Sulla falsariga di “Tutta la stanchezza del mondo”, il suo libro edito da Bompiani, un «diario privato di fatiche collettive», Enrica Tesio porta in scena con la complicità di Andrea Mirò il racconto tragicomico di un’esistenza scandita dalle tante incombenze del quotidiano, in chiave autobiografica, elencando, quasi a volerle catalogare, le differenti cause all’origine della stanchezza e raggruppandole per tipologia: esiste la fatica delle madri e quella da social, accanto alla stanchezza della burocrazia, del diventare adulti, perfino la stanchezza della bellezza. Se recentemente un pontefice ha ritenuto opportuno dimettersi dalla sua carica a vita, infrangendo una tradizione plurisecolare, è lecito interrogarsi su quale pulsione spinga invece folle di donne e uomini a impegnarsi in una competizione contro se stessi, quasi a voler mettere alla prova le proprie forze e raggiungere il limite estremo, fino all’esaurimento, seppure fin dall’infanzia si conosca il ristoro del sonno e si sperimenti come con il giusto riposo si ottengano prestazioni migliori, a scuola come nello sport e quindi inevitabilmente anche nel lavoro, mentre la stanchezza intorpidisce i pensieri e ottunde la mente, rallenta i riflessi e conduce molto più frequentemente all’errore, proprio il fantomatico “errore umano” da cui dipendono tanti disastri.

Il settimo giorno lui si riposò, io no” di e con Enrica Tesio e Andrea Mirò può offrire utili suggerimenti e spunti di riflessione, provando insieme a far sorridere e pensare: più che uno spettacolo, «è una seduta di autoaiuto, un monologo sulla vita di una donna come tante, ma con occhiaie uniche nel suo genere!» – afferma la blogger e scrittrice, che partendo da una situazione personale, ha preso coscienza della natura e della gravità della questione cruciale su cui troppo spesso, distratti e indaffarati, non ci si sofferma, ovvero su quali siano davvero gli effetti collaterali di questa continua corsa contro il tempo, in cui sembra vietato lasciarsi incantare dalla bellezza di un paesaggio, di un quadro o di un tramonto, di guardare un film o assistere a uno spettacolo o a un concerto, ma neppure leggere un libro senza sensi di colpa, con la tentazione irresistibile di controllare i messaggi e la posta elettronica per sentirsi di nuovo “connessi”.

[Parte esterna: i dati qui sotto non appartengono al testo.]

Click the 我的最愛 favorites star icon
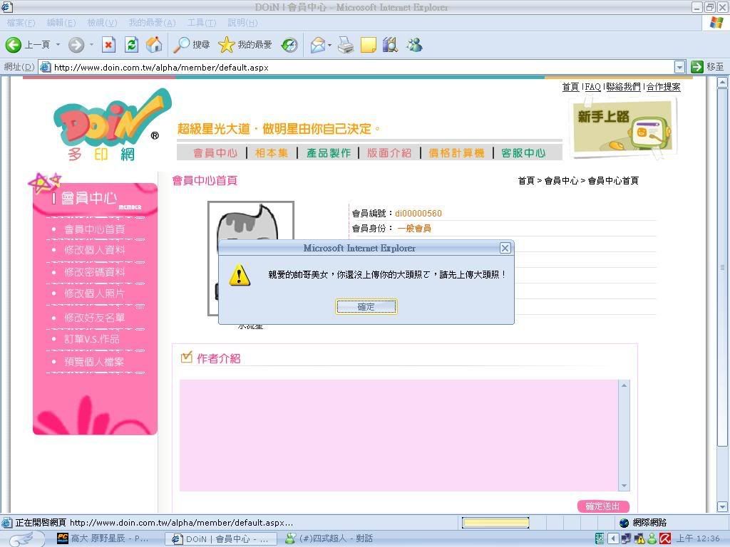The width and height of the screenshot is (730, 547). 226,45
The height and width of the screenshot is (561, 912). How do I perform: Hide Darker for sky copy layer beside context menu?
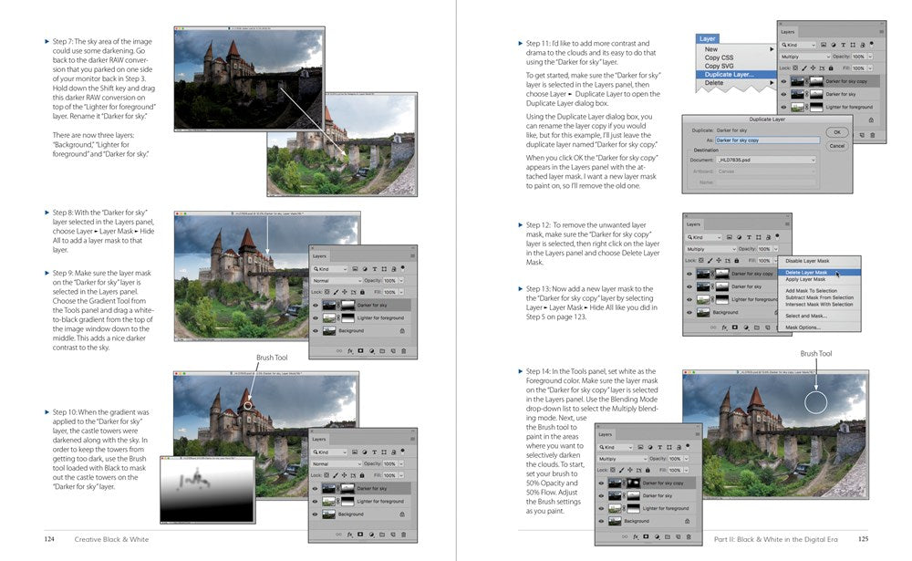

Tra sottile umorismo e malinconica rassegnazione, Enrica Tesio disegna il ritratto delle vittime del multitasking, coloro che alla domanda «Come stai?» non rispondono semplicemente «bene» o «male» o magari «così così», ma si limitano a sospirare e a definirsi “stanchi”, oppure “esauriti”, o “esausti”, perché nell’era del “politically correct”, mentre resiste lo stigma della malattia per la depressione, la tristezza, l’apatia e perfino l’aneidonia, la stanchezza cronica si può tranquillamente dichiarare, anzi rappresenta quasi un titolo di merito, la conferma di una vita vissuta pienamente.

Ne “Il settimo giorno lui si riposò, io no” si intrecciano racconti e canzoni: Andrea Mirò costruisce un ideale contrappunto alle “fatiche” narrate da Enrica Tesio, attraverso un’antologia di pezzi originali e brani composti da artisti come Rino Gaetano, Giorgio Gaber, Enzo Del Re, Niccolò Fabi e Lucio Dalla, tra sonorità raffinate e suggestioni poetiche, quasi a suggerire una visione differente dell’esistenza, con ritmi più lenti, in cui concedersi l’inaudito lusso di una pausa, ritrovando il gusto della tranquillità per godere appieno dei piccoli piaceri e degli attimi di felicità.

L’evento si inserisce nell’intensa Estate 2023 firmata CeDAC / Circuito Multidisciplinare dello Spettacolo dal Vivo in Sardegna con la direzione artistica di Valeria Ciabattoni e realizzato con il patrocinio e il sostegno del Comune di Sassari, della Regione Sardegna e del MiC / Ministero della Cultura e con il contributo della Fondazione di Sardegna.